A federal judge approved the Obama administration's request to free McNair on Thursday on grounds of compassion, and officials released him into Jones' custody within hours.
Events are planned next month in Birmingham to mark the anniversary of the bombing that killed Denise McNair and three other girls at 16th Street Baptist Church on Sept. 15, 1963.
"I believe that he will attend certain functions but certainly not all that will go on," Jones said.
Mayor William Bell told reporters McNair will be welcome.
McNair, a longtime member of the Jefferson County Commission, was among 21 people convicted in corruption cases linked to a more than $3 billion sewer project in Alabama's most populous county.
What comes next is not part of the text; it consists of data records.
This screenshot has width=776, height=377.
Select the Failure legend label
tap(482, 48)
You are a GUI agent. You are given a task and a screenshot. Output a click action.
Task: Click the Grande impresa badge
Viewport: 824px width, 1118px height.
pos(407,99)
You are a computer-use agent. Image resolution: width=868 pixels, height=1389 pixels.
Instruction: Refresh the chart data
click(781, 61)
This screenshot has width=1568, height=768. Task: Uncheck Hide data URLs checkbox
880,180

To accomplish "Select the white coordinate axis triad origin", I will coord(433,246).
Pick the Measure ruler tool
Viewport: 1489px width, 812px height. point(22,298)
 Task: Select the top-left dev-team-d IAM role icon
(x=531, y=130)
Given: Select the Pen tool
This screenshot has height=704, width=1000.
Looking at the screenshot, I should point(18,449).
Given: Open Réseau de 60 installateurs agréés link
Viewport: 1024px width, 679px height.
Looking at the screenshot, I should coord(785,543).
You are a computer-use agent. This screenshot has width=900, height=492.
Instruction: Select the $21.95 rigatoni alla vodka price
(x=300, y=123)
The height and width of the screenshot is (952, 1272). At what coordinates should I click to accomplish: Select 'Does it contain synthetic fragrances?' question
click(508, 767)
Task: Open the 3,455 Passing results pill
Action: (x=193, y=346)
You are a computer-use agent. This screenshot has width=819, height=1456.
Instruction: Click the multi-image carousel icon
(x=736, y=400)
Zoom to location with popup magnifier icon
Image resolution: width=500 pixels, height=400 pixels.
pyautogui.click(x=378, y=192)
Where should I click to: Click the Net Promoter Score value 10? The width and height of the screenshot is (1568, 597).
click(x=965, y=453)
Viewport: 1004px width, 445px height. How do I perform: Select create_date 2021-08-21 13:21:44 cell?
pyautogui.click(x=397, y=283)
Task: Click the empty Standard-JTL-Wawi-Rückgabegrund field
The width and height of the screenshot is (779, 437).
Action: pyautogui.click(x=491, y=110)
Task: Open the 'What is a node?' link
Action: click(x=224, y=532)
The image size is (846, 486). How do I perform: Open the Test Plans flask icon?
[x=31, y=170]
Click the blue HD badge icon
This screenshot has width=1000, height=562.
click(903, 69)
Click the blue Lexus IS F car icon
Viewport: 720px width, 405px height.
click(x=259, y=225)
Citing more than $4 billion debts in all, much of it linked to fraudulent deals, the county filed what was then the largest municipal bankruptcy in U.S. history in 2011. The county is still trying to emerge from bankruptcy, and residents face decades of sewer rate hikes.
McNair's commission duties included overseeing the sewer project, and prosecutors said evidence showed he collected bribes in return for government work. McNair was convicted of bribery and conspiracy in April 2006, and he later pleaded guilty to soliciting $140,000 in additional bribes.
McNair, who suffered a minor stroke in 2008, entered prison in 2011 after losing a bid to remain free because of his age and health.
Jones declined comment on McNair's specific health problems but said many of them are linked to aging. With the Justice Department already loosening its guidelines for compassionate releases, the government's request for McNair's freedom was a "no brainer," Jones said.
"Everything just sort of gelled at the right time," said Jones.
Jones, a former U.S. attorney in Birmingham, prosecuted the last two Ku Klux Klansmen convicted in the 1963 bombing before representing McNair in the bribery case.
One ex-Klansmen, Thomas Blanton Jr., remains incarcerated after being convicted in the bombing in 2001 and sentenced to life. Two other one-time KKK members convicted in the blast died in prison.